What is being asked: Put the lines below into a numbered list, skipping any blank lines and leaving out the pictures.

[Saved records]
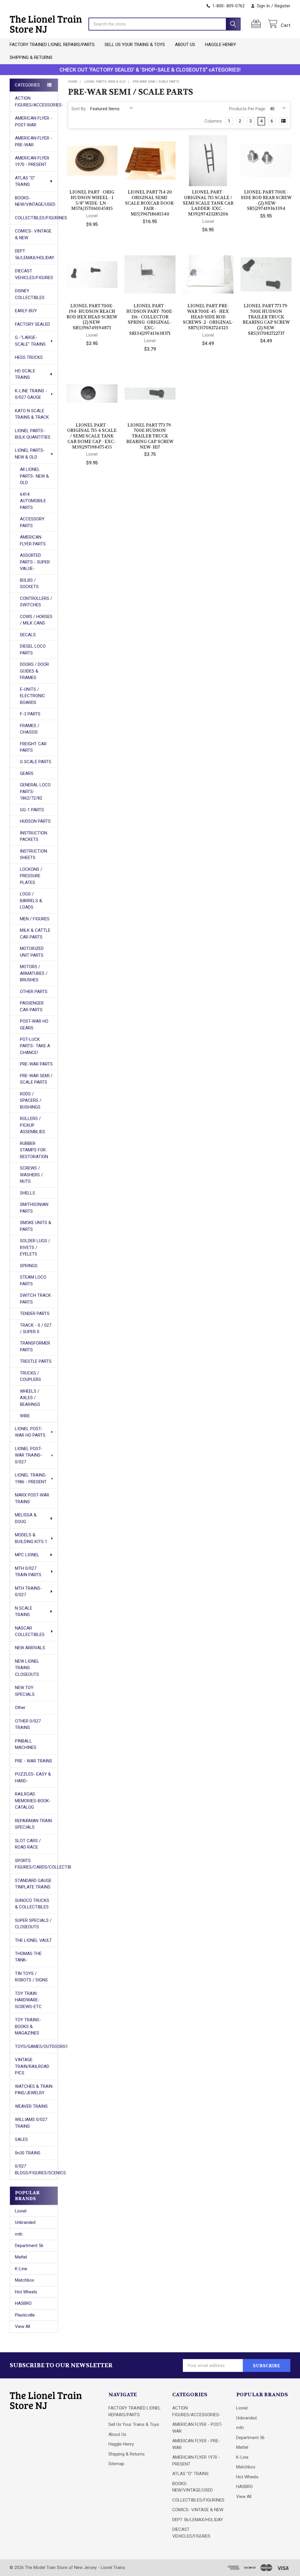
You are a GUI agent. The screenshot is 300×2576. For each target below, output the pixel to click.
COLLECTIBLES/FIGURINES (36, 217)
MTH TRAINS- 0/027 (28, 1592)
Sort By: (78, 108)
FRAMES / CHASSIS (29, 729)
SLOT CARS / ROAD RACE (28, 1844)
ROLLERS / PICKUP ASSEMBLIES (32, 1125)
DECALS (28, 634)
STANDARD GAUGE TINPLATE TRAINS (33, 1884)
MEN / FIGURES (35, 919)
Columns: (213, 121)
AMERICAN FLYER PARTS (33, 540)
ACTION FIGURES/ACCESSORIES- (36, 102)
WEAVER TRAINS (31, 2106)
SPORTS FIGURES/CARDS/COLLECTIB (36, 1864)
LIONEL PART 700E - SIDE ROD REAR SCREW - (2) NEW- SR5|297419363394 (266, 200)
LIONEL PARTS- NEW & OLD (30, 454)
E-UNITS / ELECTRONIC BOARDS (32, 696)
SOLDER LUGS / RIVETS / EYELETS (35, 1247)
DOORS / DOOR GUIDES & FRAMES (34, 671)
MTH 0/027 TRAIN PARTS (28, 1572)
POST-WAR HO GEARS (34, 1025)
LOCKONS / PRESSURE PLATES (31, 876)
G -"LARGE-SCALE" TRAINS (30, 341)
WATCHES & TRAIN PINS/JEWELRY (33, 2090)
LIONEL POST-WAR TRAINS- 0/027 (28, 1455)
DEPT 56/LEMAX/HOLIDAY (34, 254)
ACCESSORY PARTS (32, 522)
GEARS (26, 773)
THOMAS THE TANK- (28, 1957)
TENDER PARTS (35, 1313)
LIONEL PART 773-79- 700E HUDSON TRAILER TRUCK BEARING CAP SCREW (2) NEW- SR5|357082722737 (266, 319)
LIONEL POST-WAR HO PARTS (30, 1432)
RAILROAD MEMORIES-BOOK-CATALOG (33, 1800)
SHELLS (27, 1193)
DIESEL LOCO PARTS (33, 650)
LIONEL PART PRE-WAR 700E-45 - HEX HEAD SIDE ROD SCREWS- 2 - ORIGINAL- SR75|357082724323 (208, 317)
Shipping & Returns (31, 57)
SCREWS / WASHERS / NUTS (31, 1174)
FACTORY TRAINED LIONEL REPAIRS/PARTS (52, 44)
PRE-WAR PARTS (36, 1064)
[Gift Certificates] (257, 23)
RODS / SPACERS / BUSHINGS (30, 1100)
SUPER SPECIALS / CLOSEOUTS (33, 1924)
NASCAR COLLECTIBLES (30, 1631)
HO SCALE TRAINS (25, 374)
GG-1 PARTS (32, 809)
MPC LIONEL (27, 1554)
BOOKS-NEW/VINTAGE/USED (35, 201)
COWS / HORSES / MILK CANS (36, 620)
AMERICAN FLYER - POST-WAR (33, 122)
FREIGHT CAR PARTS (33, 747)
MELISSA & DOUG (26, 1518)
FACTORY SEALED (32, 324)
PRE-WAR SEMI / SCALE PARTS (36, 1079)
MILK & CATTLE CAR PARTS (35, 934)
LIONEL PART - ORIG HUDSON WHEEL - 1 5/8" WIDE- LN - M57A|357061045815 (91, 200)
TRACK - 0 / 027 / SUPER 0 (35, 1329)
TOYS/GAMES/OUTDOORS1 (36, 2046)
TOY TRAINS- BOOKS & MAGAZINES (28, 2026)
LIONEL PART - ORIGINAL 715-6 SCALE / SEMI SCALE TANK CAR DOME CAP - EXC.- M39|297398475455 (92, 436)
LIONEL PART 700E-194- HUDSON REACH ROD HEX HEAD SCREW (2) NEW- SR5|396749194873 (92, 317)
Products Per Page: (247, 108)
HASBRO (23, 2303)
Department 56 (29, 2245)
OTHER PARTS (33, 991)
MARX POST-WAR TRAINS (32, 1498)
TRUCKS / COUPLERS (30, 1376)
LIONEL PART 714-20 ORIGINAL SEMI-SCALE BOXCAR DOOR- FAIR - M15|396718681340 (150, 203)
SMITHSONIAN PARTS (34, 1208)
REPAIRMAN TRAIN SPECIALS (33, 1824)
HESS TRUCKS (29, 357)
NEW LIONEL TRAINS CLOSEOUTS (27, 1668)
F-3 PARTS (30, 714)
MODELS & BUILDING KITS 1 (31, 1538)
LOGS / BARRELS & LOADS (31, 900)
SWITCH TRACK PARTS (35, 1299)
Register (282, 6)
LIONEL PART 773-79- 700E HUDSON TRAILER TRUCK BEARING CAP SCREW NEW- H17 (149, 436)
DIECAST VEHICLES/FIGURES (34, 274)
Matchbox (24, 2280)
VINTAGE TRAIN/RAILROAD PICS (32, 2066)
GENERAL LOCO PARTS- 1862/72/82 (35, 791)
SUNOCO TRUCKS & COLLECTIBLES (32, 1904)
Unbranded (25, 2222)
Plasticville (25, 2315)
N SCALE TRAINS (23, 1612)
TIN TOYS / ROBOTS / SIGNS (31, 1977)
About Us (185, 44)
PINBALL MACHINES (25, 1744)
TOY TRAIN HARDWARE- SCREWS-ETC (28, 2000)
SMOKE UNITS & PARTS (35, 1226)
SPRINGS (29, 1265)
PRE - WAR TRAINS (33, 1761)
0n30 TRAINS (27, 2153)
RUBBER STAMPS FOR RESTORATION (34, 1150)
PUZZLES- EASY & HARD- (33, 1777)
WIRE (25, 1415)
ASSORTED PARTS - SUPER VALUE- (35, 562)
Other (20, 1707)
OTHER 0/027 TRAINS (28, 1724)
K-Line (21, 2268)
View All (22, 2326)
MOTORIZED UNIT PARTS (32, 952)
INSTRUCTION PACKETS (33, 836)
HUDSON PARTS (35, 821)
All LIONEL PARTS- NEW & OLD (34, 476)
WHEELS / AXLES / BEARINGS (30, 1398)
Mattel (21, 2257)
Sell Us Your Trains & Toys (135, 44)
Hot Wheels (26, 2292)
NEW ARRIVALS (30, 1647)
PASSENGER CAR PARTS (32, 1006)
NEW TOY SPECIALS (25, 1691)
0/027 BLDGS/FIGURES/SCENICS (36, 2169)
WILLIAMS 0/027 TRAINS (31, 2123)
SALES (21, 2139)
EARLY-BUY (26, 310)
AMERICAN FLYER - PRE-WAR (33, 141)
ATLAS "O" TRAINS (25, 181)
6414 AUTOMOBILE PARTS (33, 501)
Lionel (20, 2211)
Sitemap (116, 2463)
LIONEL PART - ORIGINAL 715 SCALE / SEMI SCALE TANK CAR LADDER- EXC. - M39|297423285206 (208, 203)
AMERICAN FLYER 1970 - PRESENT (32, 161)
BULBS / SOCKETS (29, 584)
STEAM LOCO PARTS (33, 1281)
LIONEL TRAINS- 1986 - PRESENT (31, 1478)
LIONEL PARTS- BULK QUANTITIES (32, 434)
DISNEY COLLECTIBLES (30, 294)
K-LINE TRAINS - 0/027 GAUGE (31, 394)
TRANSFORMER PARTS (35, 1346)
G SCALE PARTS (35, 761)
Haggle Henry (220, 44)
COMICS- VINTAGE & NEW (33, 234)
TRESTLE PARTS (36, 1361)
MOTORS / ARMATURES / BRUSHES (33, 973)
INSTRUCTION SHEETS (33, 855)
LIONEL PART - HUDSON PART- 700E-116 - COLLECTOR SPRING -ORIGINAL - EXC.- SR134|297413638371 (149, 319)
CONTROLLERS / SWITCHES (36, 602)
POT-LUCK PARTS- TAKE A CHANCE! (35, 1046)
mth (19, 2234)
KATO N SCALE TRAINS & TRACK (32, 414)
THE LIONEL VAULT (33, 1940)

The response:
1. You are a GUI agent. The screenshot is 300×2576. For each target below, output the pixel to click.
2. COLLECTIBLES/FIGURINES (36, 217)
3. MTH TRAINS- 0/027 (28, 1592)
4. Sort By: (78, 108)
5. FRAMES / CHASSIS (29, 729)
6. SLOT CARS / ROAD RACE (28, 1844)
7. ROLLERS / PICKUP ASSEMBLIES (32, 1125)
8. DECALS (28, 634)
9. STANDARD GAUGE TINPLATE TRAINS (33, 1884)
10. MEN / FIGURES (35, 919)
11. Columns: (213, 121)
12. AMERICAN FLYER PARTS (33, 540)
13. ACTION FIGURES/ACCESSORIES- (36, 102)
14. WEAVER TRAINS (31, 2106)
15. SPORTS FIGURES/CARDS/COLLECTIB (36, 1864)
16. LIONEL PART 700E - SIDE ROD REAR SCREW - (2) NEW- SR5|297419363394 (266, 200)
17. LIONEL PARTS- NEW & OLD (30, 454)
18. E-UNITS / ELECTRONIC BOARDS (32, 696)
19. SOLDER LUGS / RIVETS / EYELETS (35, 1247)
20. DOORS / DOOR GUIDES & FRAMES (34, 671)
21. MTH 0/027 TRAIN PARTS (28, 1572)
22. POST-WAR HO GEARS (34, 1025)
23. LOCKONS / PRESSURE PLATES (31, 876)
24. G -"LARGE-SCALE" TRAINS (30, 341)
25. WATCHES & TRAIN PINS/JEWELRY (33, 2090)
26. LIONEL POST-WAR TRAINS- 0/027 (28, 1455)
27. DEPT 56/LEMAX/HOLIDAY (34, 254)
28. ACCESSORY PARTS (32, 522)
29. GEARS (26, 773)
30. THOMAS THE TANK- (28, 1957)
31. TENDER PARTS (35, 1313)
32. LIONEL PART 773-79- 700E HUDSON TRAILER TRUCK BEARING CAP SCREW (2) NEW- SR5|357082722737 (266, 319)
33. LIONEL POST-WAR HO PARTS (30, 1432)
34. RAILROAD MEMORIES-BOOK-CATALOG (33, 1800)
35. SHELLS (27, 1193)
36. DIESEL LOCO PARTS (33, 650)
37. LIONEL PART PRE-WAR 700E-45 - HEX HEAD SIDE ROD SCREWS- 2 - ORIGINAL- SR75|357082724323 (208, 317)
38. Shipping & Returns (31, 57)
39. SCREWS / WASHERS / NUTS (31, 1174)
40. FACTORY TRAINED LIONEL REPAIRS/PARTS (52, 44)
41. PRE-WAR PARTS (36, 1064)
42. [Gift Certificates] (257, 23)
43. RODS / SPACERS / BUSHINGS (30, 1100)
44. SUPER SPECIALS / CLOSEOUTS (33, 1924)
45. NASCAR COLLECTIBLES (30, 1631)
46. HO SCALE TRAINS (25, 374)
47. GG-1 PARTS (32, 809)
48. MPC LIONEL (27, 1554)
49. BOOKS-NEW/VINTAGE/USED (35, 201)
50. COWS / HORSES / MILK CANS (36, 620)
51. AMERICAN FLYER - POST-WAR (33, 122)
52. FREIGHT CAR PARTS (33, 747)
53. MELISSA & DOUG (26, 1518)
54. FACTORY SEALED (32, 324)
55. PRE-WAR SEMI / SCALE PARTS (36, 1079)
56. MILK & CATTLE CAR PARTS (35, 934)
57. LIONEL PART - ORIG HUDSON WHEEL - 1 5/8" WIDE- LN - M57A|357061045815 (91, 200)
58. TRACK - 0 / 027 / SUPER 0 (35, 1329)
59. TOYS/GAMES/OUTDOORS1 (36, 2046)
60. TOY TRAINS- BOOKS & MAGAZINES (28, 2026)
61. LIONEL PART - ORIGINAL 715-6 SCALE / SEMI SCALE TANK CAR DOME CAP - EXC.- M39|297398475455 (92, 436)
62. LIONEL PART 700E-194- HUDSON REACH ROD HEX HEAD SCREW (2) NEW- SR5|396749194873 (92, 317)
63. Products Per Page: (247, 108)
64. HASBRO (23, 2303)
65. Department 56 (29, 2245)
66. OTHER PARTS (33, 991)
67. MARX POST-WAR TRAINS (32, 1498)
68. TRUCKS / COUPLERS (30, 1376)
69. LIONEL PART 714-20 ORIGINAL SEMI-SCALE BOXCAR DOOR- FAIR - M15|396718681340 (150, 203)
70. SMITHSONIAN PARTS (34, 1208)
71. REPAIRMAN TRAIN SPECIALS (33, 1824)
72. HESS TRUCKS (29, 357)
73. NEW LIONEL TRAINS CLOSEOUTS (27, 1668)
74. F-3 PARTS (30, 714)
75. MODELS & BUILDING KITS 1 (31, 1538)
76. LOGS / BARRELS & LOADS (31, 900)
77. SWITCH TRACK PARTS (35, 1299)
78. Register (282, 6)
79. LIONEL PART 773-79- 700E HUDSON TRAILER TRUCK BEARING CAP SCREW NEW- H17 (149, 436)
80. DIECAST VEHICLES/FIGURES (34, 274)
81. Matchbox (24, 2280)
82. VINTAGE TRAIN/RAILROAD PICS (32, 2066)
83. GENERAL LOCO PARTS- 1862/72/82 (35, 791)
84. SUNOCO TRUCKS & COLLECTIBLES (32, 1904)
85. Unbranded (25, 2222)
86. Plasticville (25, 2315)
87. N SCALE TRAINS (23, 1612)
88. TIN TOYS / ROBOTS / SIGNS (31, 1977)
89. About Us (185, 44)
90. PINBALL MACHINES (25, 1744)
91. TOY TRAIN HARDWARE- SCREWS-ETC (28, 2000)
92. SMOKE UNITS & PARTS (35, 1226)
93. SPRINGS (29, 1265)
94. PRE - WAR TRAINS (33, 1761)
95. 0n30 TRAINS (27, 2153)
96. RUBBER STAMPS FOR RESTORATION (34, 1150)
97. PUZZLES- EASY & HARD- (33, 1777)
98. WIRE (25, 1415)
99. ASSORTED PARTS - SUPER VALUE- (35, 562)
100. Other (20, 1707)
101. OTHER 0/027 TRAINS (28, 1724)
102. K-Line (21, 2268)
103. View All (22, 2326)
104. MOTORIZED UNIT PARTS (32, 952)
105. INSTRUCTION PACKETS (33, 836)
106. HUDSON PARTS (35, 821)
107. All LIONEL PARTS- NEW & OLD (34, 476)
108. WHEELS / AXLES / BEARINGS (30, 1398)
109. Mattel (21, 2257)
110. Sell Us Your Trains & Toys (135, 44)
111. Hot Wheels (26, 2292)
112. NEW ARRIVALS (30, 1647)
113. PASSENGER CAR PARTS (32, 1006)
114. NEW TOY SPECIALS (25, 1691)
115. 0/027 BLDGS/FIGURES/SCENICS (36, 2169)
116. WILLIAMS 0/027 TRAINS (31, 2123)
117. SALES (21, 2139)
118. EARLY-BUY (26, 310)
119. AMERICAN FLYER - PRE-WAR (33, 141)
120. ATLAS "O" TRAINS (25, 181)
121. 6414 AUTOMOBILE PARTS (33, 501)
122. Lionel (20, 2211)
123. Sitemap (116, 2463)
124. LIONEL PART - ORIGINAL 715 SCALE / SEMI SCALE TANK CAR LADDER- EXC. - M39|297423285206 (208, 203)
125. AMERICAN FLYER 1970 - PRESENT (32, 161)
126. BULBS / SOCKETS (29, 584)
127. STEAM LOCO PARTS (33, 1281)
128. LIONEL TRAINS- 1986 - PRESENT (31, 1478)
129. LIONEL PARTS- BULK QUANTITIES (32, 434)
130. DISNEY COLLECTIBLES (30, 294)
131. K-LINE TRAINS - 0/027 GAUGE (31, 394)
132. TRANSFORMER PARTS (35, 1346)
133. G SCALE PARTS (35, 761)
134. Haggle Henry (220, 44)
135. COMICS- VINTAGE & NEW (33, 234)
136. TRESTLE PARTS (36, 1361)
137. MOTORS / ARMATURES / BRUSHES (33, 973)
138. INSTRUCTION SHEETS (33, 855)
139. LIONEL PART - HUDSON PART- 700E-116 - COLLECTOR SPRING -ORIGINAL - EXC.- SR134|297413638371 (149, 319)
140. CONTROLLERS / SWITCHES (36, 602)
141. POT-LUCK PARTS- TAKE A CHANCE! (35, 1046)
142. mth (19, 2234)
143. KATO N SCALE TRAINS & TRACK (32, 414)
144. THE LIONEL VAULT (33, 1940)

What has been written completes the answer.